“Oggi Falcone non potrebbe muovere un passo se non dietro autorizzazione del capo del suo ufficio, continuerebbe a essere sommerso di processetti”. Lo dice all’AGI il magistrato Sebastiano Ardita, componente del Csm, in merito all’autonomia dei magistrati, a trent’anni di distanza dalle stragi del 1992. Lo stesso Giovanni Falcone, oggi, ne avrebbe molto poca. “Stavolta non per una scelta maliziosa e contestabile del capo del suo ufficio – e dunque da lui rifiutabile – ma sulla base di un principio sancito nelle nuove riforme, rispetto al quale se non si adeguasse verrebbe sottoposto ad azione disciplinare.
“Ecco cosa e’ cambiato”, aggiunge Ardita nel suo colloquio con AGI, riferendosi alla proverbiale indipendenza di Falcone, anche nelle relazioni con i vertici delle intelligence straniere. Il ruolo dei magistrati “e’ in via di costante ridimensionamento, in misura direttamente proporzionale rispetto al tempo trascorso dalle stragi. Il che vuol dire che viene ‘smaltita’ la memoria delle condizioni che portarono a quella situazione di strapotere di Cosa nostra, che causarono gli attacchi del 1992. E viene sostituita con una memoria di comodo di un Falcone eroe silenzioso e amico di tutti. Mentre era invece un uomo solo, avversato da molti e tutt’altro che silenzioso, grazie a Dio”.
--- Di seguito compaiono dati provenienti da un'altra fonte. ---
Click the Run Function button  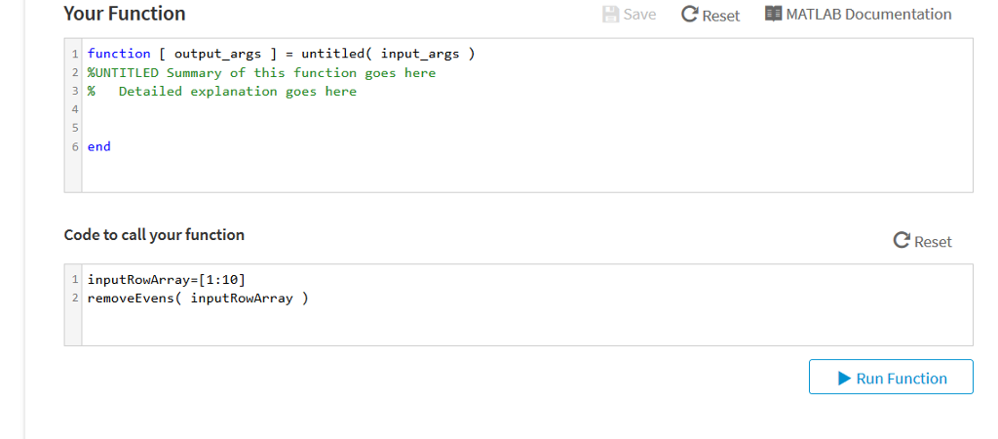coord(891,377)
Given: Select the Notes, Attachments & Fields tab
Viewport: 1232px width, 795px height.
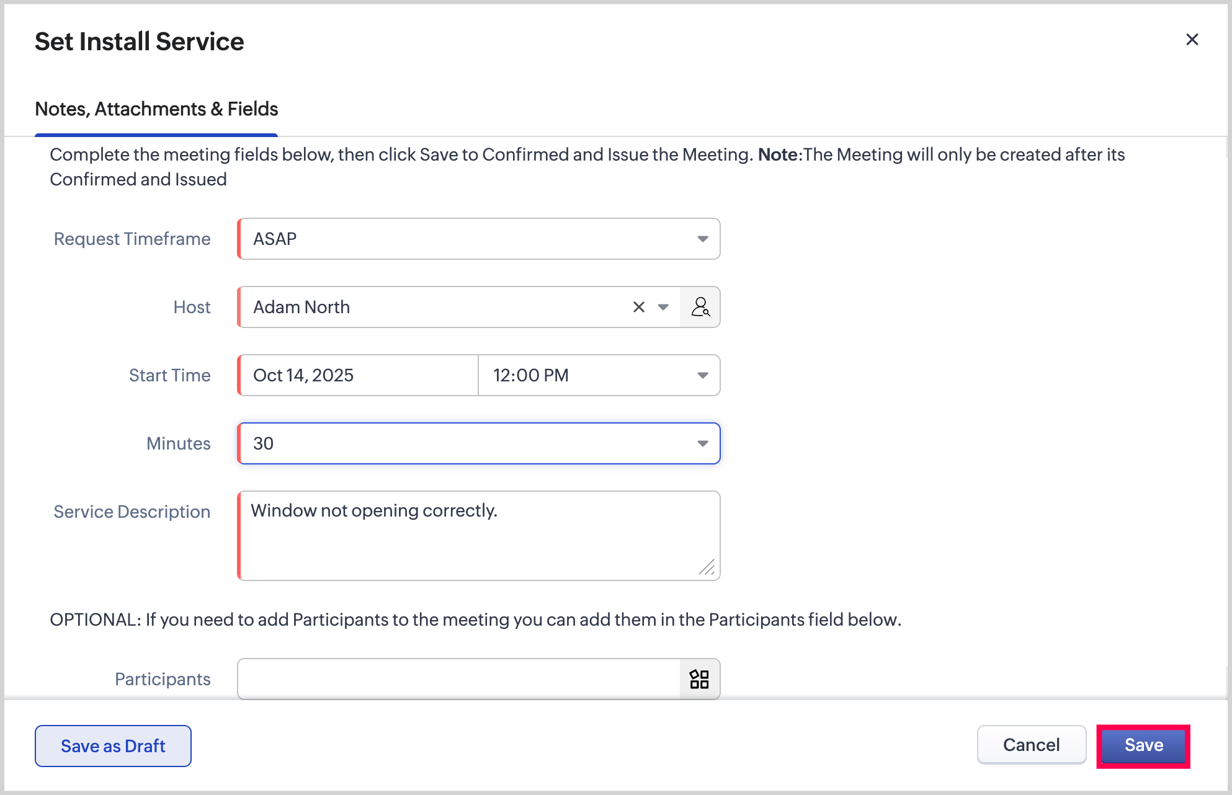Looking at the screenshot, I should point(156,109).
Una stagione in cui Falcone e’ stato prima delegittimato e poi isolato, collezionando diverse bocciature, fino alla nomina agli Affari penali del ministero della Giustizia. Un metodo rievocato all’indomani della scelta del nuovo procuratore nazionale antimafia, Giovanni Melillo, raggiunta dopo un forte dibattito sul nome di Nicola Gratteri, capo della procura di Catanzaro, che da anni sta conducendo una visione investigativa, sulla ‘ndrangheta e i suoi aspetti piu’ deviati. Secondo Ardita, “si tratta di situazioni e uomini diversi. Rimane l’amarezza per la bocciatura di Gratteri che e’ oggi – tra coloro che svolgono funzioni giudiziarie – il magistrato italiano piu’ conosciuto al mondo per l’impegno antimafia. Il suo essere antisistema – come lo era Falcone quando predicava che nel rapporto tra Mafia e potere era l’origine di ogni male – certamente non gli e’ giovato. Il potere ha paura che si dica che la Mafia esiste perche’ ha un rapporto con esso, e che finirebbe il giorno stesso in cui quel rapporto cessasse. Il potere ha dunque istintivamente – ma spero immotivatamente – paura delle intuizioni di Pio La Torre e di Falcone”.